■ **REQUEST**
State how many lines of the rows below contain the string "height". Give only the number.

# Start of DATA TO PROCESS

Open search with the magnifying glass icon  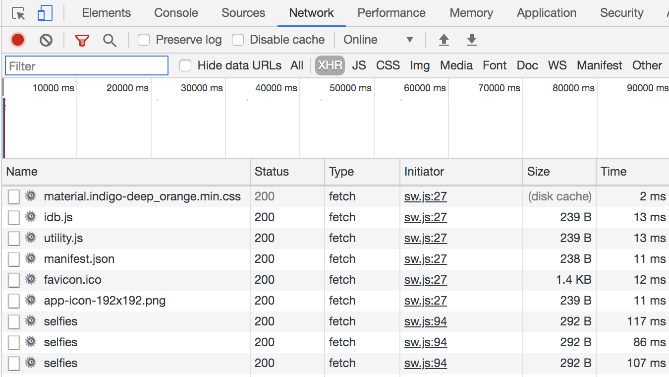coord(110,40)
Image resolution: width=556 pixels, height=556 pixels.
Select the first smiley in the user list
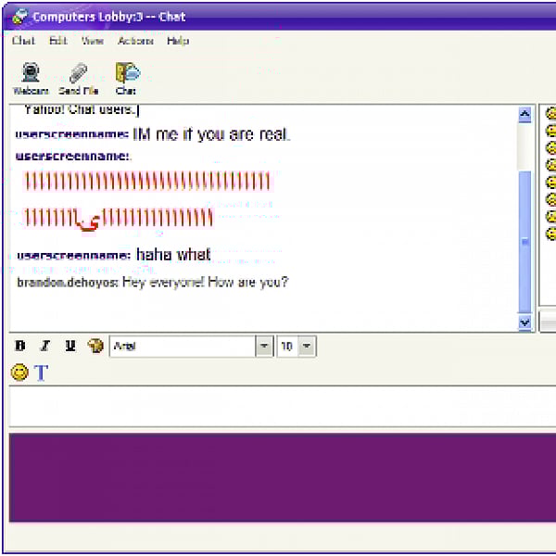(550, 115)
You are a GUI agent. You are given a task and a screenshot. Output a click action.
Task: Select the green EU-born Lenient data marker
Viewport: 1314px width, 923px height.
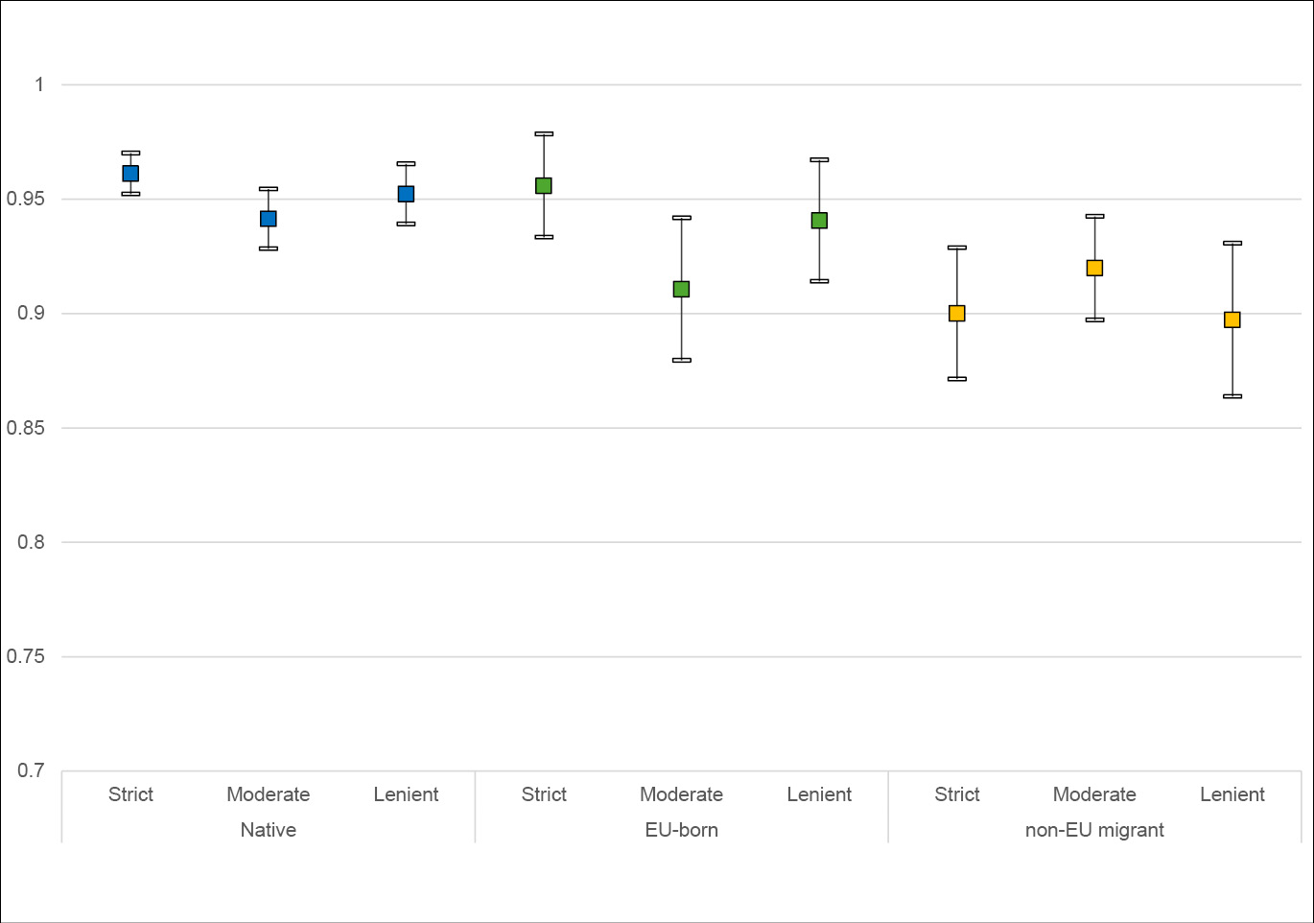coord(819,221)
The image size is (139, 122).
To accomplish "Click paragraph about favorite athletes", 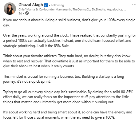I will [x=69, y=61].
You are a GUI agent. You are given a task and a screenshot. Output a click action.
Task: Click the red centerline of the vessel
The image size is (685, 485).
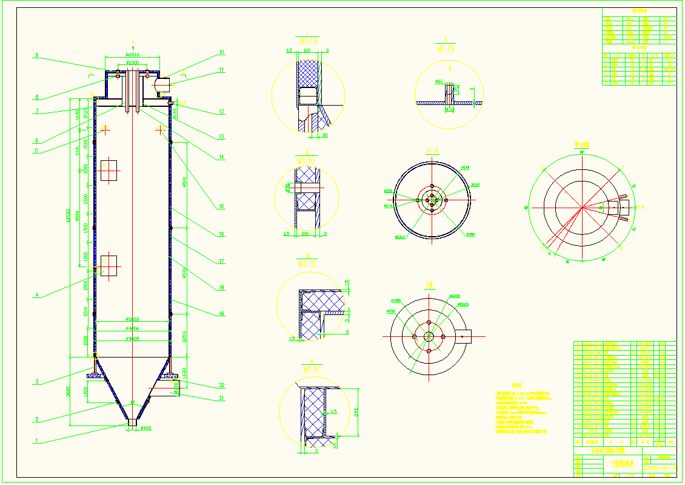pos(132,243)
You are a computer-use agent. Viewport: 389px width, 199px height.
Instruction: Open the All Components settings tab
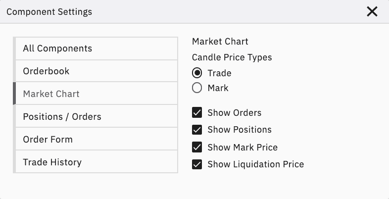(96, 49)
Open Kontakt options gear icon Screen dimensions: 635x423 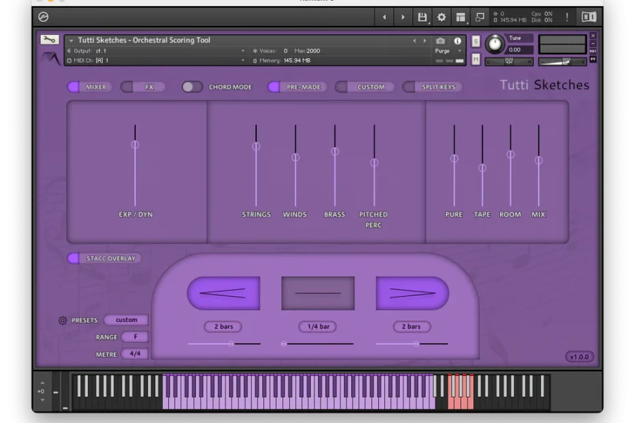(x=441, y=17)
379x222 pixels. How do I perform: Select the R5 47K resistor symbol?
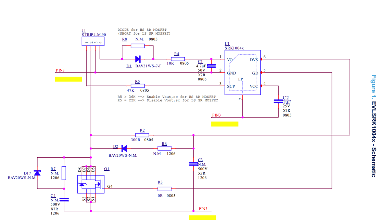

# End of DATA TO PROCESS

■ **THE REPLY**
3